In case, you didn't get your invite in time, the Harvey Awards were held at the Baltimore Comic Con this past weekend and there was some exceptional material honored there. Eisner and Feiffer were inducted into the Harvey Kurtzman Hall of Fame, Russ Heath received the Hero Initiative Lifetime Achievement award, Fiona Staples was voted the best Cover Artist and Best Artist for the epic Saga and the Best American Edition of Foreign Material went to Blacksad: Amarillo...which was co-written by the esteemed Neal Adams and Katie LaBarbera. Congratulations to both writers and to the original witer, Juan Diaz Canales. Also, Juanjo Guarnido should be honored for his exceptional artwork, storytelling and coloring work on all the Blacksad titles. Dark Horse has a real gem here and I hope Guarnido keeps drawing my favorite Black Panther Private Eye forever!

Blacksad: Amarillo has now won an Eisner and a Harvey award and it's a real gift to get some very nice dialogue from Neal Adams.

Which brings up a secondary subject, the writing career of Neal Adams. Starting with Jughead joke pages, Neal moved quickly onto convincing an editor at DC Comics to let him write two issues of The Spectre..issues #4 and #5. "Stop that kid before he wrecks the world" was Neal's entrance into the world of writing superheroes and it was a terrific story. It certainly didn't hurt that he handled the art as well, but the plot and dialogue were solid and very readable. A second issue followed, "A fugitive from justice" which also featured Neal's art.
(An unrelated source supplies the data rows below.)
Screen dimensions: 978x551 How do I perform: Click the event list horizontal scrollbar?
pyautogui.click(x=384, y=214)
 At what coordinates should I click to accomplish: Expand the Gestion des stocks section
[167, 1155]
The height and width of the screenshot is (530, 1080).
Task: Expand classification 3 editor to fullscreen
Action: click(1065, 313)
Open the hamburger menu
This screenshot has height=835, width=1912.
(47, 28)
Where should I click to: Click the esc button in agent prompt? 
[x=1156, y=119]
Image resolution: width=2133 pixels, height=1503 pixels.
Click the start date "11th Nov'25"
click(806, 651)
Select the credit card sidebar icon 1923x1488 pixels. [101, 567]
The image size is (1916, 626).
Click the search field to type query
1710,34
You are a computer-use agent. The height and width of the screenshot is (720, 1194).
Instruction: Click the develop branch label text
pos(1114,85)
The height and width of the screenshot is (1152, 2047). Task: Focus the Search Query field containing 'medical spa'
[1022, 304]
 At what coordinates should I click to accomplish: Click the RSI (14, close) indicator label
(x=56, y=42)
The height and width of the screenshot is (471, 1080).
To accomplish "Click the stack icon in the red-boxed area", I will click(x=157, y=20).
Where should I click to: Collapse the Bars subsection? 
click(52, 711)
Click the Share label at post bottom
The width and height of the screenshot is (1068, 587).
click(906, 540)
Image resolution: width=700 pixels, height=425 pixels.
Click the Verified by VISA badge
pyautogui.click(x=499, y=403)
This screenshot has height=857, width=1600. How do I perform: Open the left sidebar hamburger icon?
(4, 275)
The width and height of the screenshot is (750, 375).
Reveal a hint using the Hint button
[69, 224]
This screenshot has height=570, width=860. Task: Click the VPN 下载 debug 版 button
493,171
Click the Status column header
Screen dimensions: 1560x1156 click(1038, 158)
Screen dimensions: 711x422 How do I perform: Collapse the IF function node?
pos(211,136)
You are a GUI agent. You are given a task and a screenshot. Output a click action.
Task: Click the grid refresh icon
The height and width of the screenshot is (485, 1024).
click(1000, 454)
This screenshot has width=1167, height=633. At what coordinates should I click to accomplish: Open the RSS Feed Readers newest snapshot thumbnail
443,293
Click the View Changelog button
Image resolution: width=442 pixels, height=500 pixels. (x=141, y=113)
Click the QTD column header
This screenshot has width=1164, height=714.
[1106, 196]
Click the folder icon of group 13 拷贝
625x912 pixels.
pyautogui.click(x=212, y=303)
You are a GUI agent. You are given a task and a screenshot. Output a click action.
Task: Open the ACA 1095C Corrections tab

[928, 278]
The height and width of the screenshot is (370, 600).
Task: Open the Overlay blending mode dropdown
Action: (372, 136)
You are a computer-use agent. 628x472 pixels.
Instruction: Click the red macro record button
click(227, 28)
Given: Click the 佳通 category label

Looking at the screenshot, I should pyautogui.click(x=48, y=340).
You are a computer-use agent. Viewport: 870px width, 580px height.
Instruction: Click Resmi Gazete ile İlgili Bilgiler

Moving on to Deadman, Neal took over the writing and art chores of the series, bringing in the Sensei, the League of Assassins and Nanda Parbat. Deadman remains a pillar of brilliant work, both words and pictures. The League and Nanda Parbat have recently appeared in the Arrow TV show.

Neal plotted the work he penciled on The Avengers "Kree/Skrull War" as well as his ground-breaking X-Men run which introduced an unmasked Magneto, the energy-vampire Sauron, the plot used for the first X-Men movie, the Mutates, and Havoc. These stories remain viable and fresh as the day they were created and easily adaptable to other media forms.

Superman Vs. Muhammad Ali was based on a Neal Adams' plot and he finished the story and dialogue when Denny was unable to complete it. It remains a pinacle of Superman excellence. There is a page Neal wrote concerning how Lois, Perry and Jimmy react to this iconic hero. He continues to talk about how alien warriors, seated around distant cookfires who speak with reverence about "the man who would not far down". It is perhaps my favorite page describing Superman and his place in the DC universe.

Neal has written and plotted and created the Continuity Universe, wrote Blood for Dark Horse, Batman: Odyssey and his new Superman/New Gods series. He's spent his life telling stories through words and pictures. While he seldom gets any credit or respect for his work, it's a very respectable body of work. No writer pleases all the people all the time, but Neal's plots and new characters are always well thought out and executed. Some may not like one work, but they love another work. That's the way it goes. Blacksad: Amarillo, however, is a nice nod to a legendary artist AND writer.